The US Mexico border has a long history of using sterilizations going back decades. In fact, US facilities on the boarder have been cited by Nazi Germany as inspiration for their sterilization regimens. Patterns of discriminatory and coercive sterilations, targeting largely impoverished Hispanic immigrants, have been uncovered time and time again, spanning several decades. Border facilities have historically concealed these practices, meaning they only enter the public eye when whistleblowers alert the media. The newest leak from nurse Dawn Wooten, accuses Irwin County Detention Center in Georgia of involuntary hysterectomies. In one case, a detained woman said she asked three different employees about what her upcoming medical procedure was, and got a different answer each time. When she woke up from her procedure, she was informed that uterus had been removed. Involuntary sterilizations, including the ones at these camps, are considered a form of genocide by international law.

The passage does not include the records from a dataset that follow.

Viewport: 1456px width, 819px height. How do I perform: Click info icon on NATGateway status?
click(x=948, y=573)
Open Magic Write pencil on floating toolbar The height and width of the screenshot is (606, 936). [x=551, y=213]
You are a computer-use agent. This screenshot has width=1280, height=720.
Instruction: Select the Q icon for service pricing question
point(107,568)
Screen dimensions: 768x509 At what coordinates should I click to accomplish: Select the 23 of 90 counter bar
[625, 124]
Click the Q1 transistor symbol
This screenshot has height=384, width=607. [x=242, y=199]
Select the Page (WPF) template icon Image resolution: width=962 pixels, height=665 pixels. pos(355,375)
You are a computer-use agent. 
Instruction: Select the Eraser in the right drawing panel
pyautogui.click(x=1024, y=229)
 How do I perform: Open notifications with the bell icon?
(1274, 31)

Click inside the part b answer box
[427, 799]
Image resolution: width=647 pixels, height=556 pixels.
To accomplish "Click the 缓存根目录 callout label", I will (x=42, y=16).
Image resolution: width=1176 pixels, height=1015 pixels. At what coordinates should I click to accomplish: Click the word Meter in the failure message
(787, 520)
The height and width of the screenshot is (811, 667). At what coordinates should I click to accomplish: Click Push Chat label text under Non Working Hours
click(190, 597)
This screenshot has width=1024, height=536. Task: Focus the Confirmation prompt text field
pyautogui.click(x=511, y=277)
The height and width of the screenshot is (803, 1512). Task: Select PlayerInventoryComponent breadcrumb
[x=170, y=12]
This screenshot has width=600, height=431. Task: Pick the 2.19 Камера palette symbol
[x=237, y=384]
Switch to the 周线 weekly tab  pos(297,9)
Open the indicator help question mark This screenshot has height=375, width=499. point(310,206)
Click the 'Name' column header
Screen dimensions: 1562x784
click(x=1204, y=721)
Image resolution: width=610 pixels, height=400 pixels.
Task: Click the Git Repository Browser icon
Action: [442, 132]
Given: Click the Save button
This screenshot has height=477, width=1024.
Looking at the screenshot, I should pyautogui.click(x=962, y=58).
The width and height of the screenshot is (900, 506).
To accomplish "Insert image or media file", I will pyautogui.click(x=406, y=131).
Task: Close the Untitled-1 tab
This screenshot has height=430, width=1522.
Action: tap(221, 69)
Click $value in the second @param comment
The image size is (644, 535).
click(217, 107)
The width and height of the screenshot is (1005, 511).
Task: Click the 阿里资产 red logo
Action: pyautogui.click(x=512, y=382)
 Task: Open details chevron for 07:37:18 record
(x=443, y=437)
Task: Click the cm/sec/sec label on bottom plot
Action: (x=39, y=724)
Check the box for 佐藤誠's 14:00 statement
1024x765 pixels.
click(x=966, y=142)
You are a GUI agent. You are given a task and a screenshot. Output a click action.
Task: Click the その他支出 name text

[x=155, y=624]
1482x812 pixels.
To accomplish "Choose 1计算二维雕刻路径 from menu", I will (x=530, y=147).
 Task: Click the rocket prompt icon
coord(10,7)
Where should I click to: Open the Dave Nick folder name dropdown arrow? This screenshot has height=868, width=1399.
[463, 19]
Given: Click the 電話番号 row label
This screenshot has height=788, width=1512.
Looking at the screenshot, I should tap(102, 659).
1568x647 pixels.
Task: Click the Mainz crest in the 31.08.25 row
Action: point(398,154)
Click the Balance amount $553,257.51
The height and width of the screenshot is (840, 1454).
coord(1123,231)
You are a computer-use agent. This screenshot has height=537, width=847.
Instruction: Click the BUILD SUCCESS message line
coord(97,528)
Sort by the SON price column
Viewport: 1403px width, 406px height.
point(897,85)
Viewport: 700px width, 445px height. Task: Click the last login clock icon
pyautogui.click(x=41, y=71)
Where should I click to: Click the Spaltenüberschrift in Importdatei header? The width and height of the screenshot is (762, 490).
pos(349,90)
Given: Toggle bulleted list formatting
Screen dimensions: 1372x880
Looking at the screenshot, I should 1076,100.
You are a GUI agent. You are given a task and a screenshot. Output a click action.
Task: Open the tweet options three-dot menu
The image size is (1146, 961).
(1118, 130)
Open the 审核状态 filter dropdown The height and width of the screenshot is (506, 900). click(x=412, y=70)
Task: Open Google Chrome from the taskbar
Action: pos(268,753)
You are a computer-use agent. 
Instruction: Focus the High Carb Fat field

In all likelihood, the bulk of this genocide is not known to the public, as these camps have historically concealed and lied about actions like these.

Polarization in Latin America

Major political shifts in Latin America came about in 2021 elections across several countries. This created a shift in power defined by polarization and rejection of incumbent politicians. In Bolivia, the left wing Movement for Socialism party took power through the election of Luis Arce. This comes just a few years after the coup of President Evo Morales, also of the Movement for Socialism, who was replaced by the fascist, Christian nationalist, Jeanine Áñez. These election results show that the popular will in Bolivia is still on the side of the Movement for socialism. Left wing parties also took power in Peru and Chile. Ecuador, on the other hand, radicalized to the right instead of the left. The new President, Guillermo Lasso, won about 52 percent of the vote, taking the Presidency in the process. Lasso is a center right businessman and politician, the first right wing candidate to win the presidency in nearly two decades. These elections are showing a paradigm shift in Latin America, not defined by an embrace of any particular ideology, but rather a rejection of the status quo, and a polarization to either side. Which ideology eventually wins out is yet to be determined, but it’s clear that major ideological battles will be taking place in Latin America for years to come.